Tree Ensembles optional lab - choosing hyperparameters

Hi all,

In doing the tree ensembles optional lab, graphs were made to see the effect on accuracy when varying the min_samples_split and max_depth hyperparameters:


The lab says that the optimal values are:

  • min_samples_split = 10
  • max_depth = 8

However, this is confusing to me. I thought the point bias/variance tradeoff is to choose a value that optimises both training and test performance. So wouldn’t the optimal values here actually be:

  • min_samples_split = 300. Because after 300, any value onwards would choose both the test and training accuracy to go down.
  • max_depth = 16. In this case, any value before 16 is actually suboptimal for maximising training and test accuracy as those values would be lower.
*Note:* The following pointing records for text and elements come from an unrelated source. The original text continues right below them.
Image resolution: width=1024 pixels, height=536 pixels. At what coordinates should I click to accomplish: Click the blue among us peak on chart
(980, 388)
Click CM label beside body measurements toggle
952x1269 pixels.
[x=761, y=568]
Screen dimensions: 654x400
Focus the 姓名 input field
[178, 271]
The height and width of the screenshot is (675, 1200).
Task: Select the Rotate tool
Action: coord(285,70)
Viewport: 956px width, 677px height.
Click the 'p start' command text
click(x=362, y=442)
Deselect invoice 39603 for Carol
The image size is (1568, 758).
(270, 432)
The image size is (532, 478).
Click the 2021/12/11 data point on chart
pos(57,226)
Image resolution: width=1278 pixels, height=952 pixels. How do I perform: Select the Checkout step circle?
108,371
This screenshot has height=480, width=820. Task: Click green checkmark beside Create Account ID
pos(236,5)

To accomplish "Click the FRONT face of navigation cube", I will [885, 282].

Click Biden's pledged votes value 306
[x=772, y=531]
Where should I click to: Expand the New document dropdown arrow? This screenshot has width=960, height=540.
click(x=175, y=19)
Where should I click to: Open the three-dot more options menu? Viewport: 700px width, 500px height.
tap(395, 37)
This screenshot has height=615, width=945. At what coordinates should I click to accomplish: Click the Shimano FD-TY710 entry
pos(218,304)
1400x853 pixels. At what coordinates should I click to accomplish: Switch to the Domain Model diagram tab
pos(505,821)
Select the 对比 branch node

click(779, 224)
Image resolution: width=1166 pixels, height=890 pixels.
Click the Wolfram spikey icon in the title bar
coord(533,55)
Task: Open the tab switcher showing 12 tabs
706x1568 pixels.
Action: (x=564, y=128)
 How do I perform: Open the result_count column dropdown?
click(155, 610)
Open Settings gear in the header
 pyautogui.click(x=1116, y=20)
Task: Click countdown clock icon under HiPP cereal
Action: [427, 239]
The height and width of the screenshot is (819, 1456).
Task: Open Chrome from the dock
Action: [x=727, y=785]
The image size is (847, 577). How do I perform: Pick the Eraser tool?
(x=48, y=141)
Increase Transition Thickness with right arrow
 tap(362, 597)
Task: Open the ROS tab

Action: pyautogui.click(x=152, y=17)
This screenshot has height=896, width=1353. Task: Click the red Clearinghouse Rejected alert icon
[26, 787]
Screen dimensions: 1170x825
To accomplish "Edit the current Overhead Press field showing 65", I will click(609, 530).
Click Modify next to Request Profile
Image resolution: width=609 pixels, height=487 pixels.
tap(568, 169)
The way I see it, any value from 16 onwards would be better than any values before 16.

Thanks for the help.

The Lab’s suggested values are conservative, aimed at providing reasonable performance on a wide range of datasets and designed to avoid overfitting in a generalizable way. These suggestions can be used as a starting point; it’s common in practice to experiment with these values on a specific dataset to find the true optimal settings, as you are doing.

1 Like

I see, is there any uniform criteria to finding the “true optimal settings” or would it just depend on specific needs? I thought the true optimal settings was to balance the loss from training vs test measures.

Finding the “true optimal settings” is iterative and depends on the specific needs of the problem, such as interpretability, computational constraints, or how much overfitting can be tolerated. Observing both training and test curves to balance the loss between the two is fundamentally sound and consistent with best practices for achieving an optimal balance between bias and variance.

While there’s no hard and fast rule, several commonly used criteria and strategies can guide this process. These include validation curve analysis, cross-validation, hyperparameter optimization techniques, regularization and complexity penalties, and balancing bias and variance (generalization error).

Thanks, much appreciated.

1 Like